Records excerpted from a collection:
┌──

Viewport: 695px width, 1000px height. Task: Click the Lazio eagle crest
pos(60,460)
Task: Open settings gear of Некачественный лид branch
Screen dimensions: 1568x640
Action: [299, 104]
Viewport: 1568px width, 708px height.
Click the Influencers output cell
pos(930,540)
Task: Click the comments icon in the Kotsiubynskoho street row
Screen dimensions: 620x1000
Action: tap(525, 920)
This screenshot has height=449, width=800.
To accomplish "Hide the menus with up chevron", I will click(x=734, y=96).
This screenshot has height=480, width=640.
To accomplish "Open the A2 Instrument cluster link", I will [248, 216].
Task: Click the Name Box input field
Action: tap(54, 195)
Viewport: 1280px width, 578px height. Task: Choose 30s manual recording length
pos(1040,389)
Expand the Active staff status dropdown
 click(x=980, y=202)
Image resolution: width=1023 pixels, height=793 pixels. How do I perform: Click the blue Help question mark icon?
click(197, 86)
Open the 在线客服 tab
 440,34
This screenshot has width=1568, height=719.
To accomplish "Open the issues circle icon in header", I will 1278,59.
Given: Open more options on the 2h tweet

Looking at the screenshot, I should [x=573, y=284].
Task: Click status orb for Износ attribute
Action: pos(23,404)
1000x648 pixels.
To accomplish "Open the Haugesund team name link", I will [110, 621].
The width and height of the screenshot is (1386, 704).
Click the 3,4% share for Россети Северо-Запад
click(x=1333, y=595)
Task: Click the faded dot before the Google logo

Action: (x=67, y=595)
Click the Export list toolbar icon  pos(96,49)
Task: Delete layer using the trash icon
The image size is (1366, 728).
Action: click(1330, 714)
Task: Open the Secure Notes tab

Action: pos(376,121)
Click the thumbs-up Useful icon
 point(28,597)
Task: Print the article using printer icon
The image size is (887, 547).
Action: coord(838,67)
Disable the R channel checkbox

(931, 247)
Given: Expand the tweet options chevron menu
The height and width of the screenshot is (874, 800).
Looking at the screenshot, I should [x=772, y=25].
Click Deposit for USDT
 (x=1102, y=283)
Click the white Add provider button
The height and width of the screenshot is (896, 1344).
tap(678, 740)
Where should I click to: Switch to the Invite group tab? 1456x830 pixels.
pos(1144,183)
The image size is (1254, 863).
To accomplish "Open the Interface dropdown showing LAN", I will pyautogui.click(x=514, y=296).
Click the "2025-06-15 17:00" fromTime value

└──

• [REQUIRED WORK]: Each record should be transcribed exactly as it was written.

• [EXERCISE RESULT]:
Viewport: 695px width, 1000px height. Task: Click the Lazio eagle crest
pos(60,460)
Task: Open settings gear of Некачественный лид branch
Screen dimensions: 1568x640
Action: [299, 104]
Viewport: 1568px width, 708px height.
Click the Influencers output cell
pos(930,540)
Task: Click the comments icon in the Kotsiubynskoho street row
Screen dimensions: 620x1000
Action: tap(525, 920)
This screenshot has height=449, width=800.
To accomplish "Hide the menus with up chevron", I will click(x=734, y=96).
This screenshot has height=480, width=640.
To accomplish "Open the A2 Instrument cluster link", I will [248, 216].
Task: Click the Name Box input field
Action: tap(54, 195)
Viewport: 1280px width, 578px height. Task: Choose 30s manual recording length
pos(1040,389)
Expand the Active staff status dropdown
 click(x=980, y=202)
Image resolution: width=1023 pixels, height=793 pixels. How do I perform: Click the blue Help question mark icon?
click(197, 86)
Open the 在线客服 tab
 440,34
This screenshot has width=1568, height=719.
To accomplish "Open the issues circle icon in header", I will 1278,59.
Given: Open more options on the 2h tweet

Looking at the screenshot, I should [x=573, y=284].
Task: Click status orb for Износ attribute
Action: pos(23,404)
1000x648 pixels.
To accomplish "Open the Haugesund team name link", I will [110, 621].
The width and height of the screenshot is (1386, 704).
Click the 3,4% share for Россети Северо-Запад
click(x=1333, y=595)
Task: Click the faded dot before the Google logo

Action: (x=67, y=595)
Click the Export list toolbar icon  pos(96,49)
Task: Delete layer using the trash icon
The image size is (1366, 728).
Action: click(1330, 714)
Task: Open the Secure Notes tab

Action: pos(376,121)
Click the thumbs-up Useful icon
 point(28,597)
Task: Print the article using printer icon
The image size is (887, 547).
Action: coord(838,67)
Disable the R channel checkbox

(931, 247)
Given: Expand the tweet options chevron menu
The height and width of the screenshot is (874, 800).
Looking at the screenshot, I should [x=772, y=25].
Click Deposit for USDT
 (x=1102, y=283)
Click the white Add provider button
The height and width of the screenshot is (896, 1344).
tap(678, 740)
Where should I click to: Switch to the Invite group tab? 1456x830 pixels.
pos(1144,183)
The image size is (1254, 863).
To accomplish "Open the Interface dropdown showing LAN", I will pyautogui.click(x=514, y=296).
Click the "2025-06-15 17:00" fromTime value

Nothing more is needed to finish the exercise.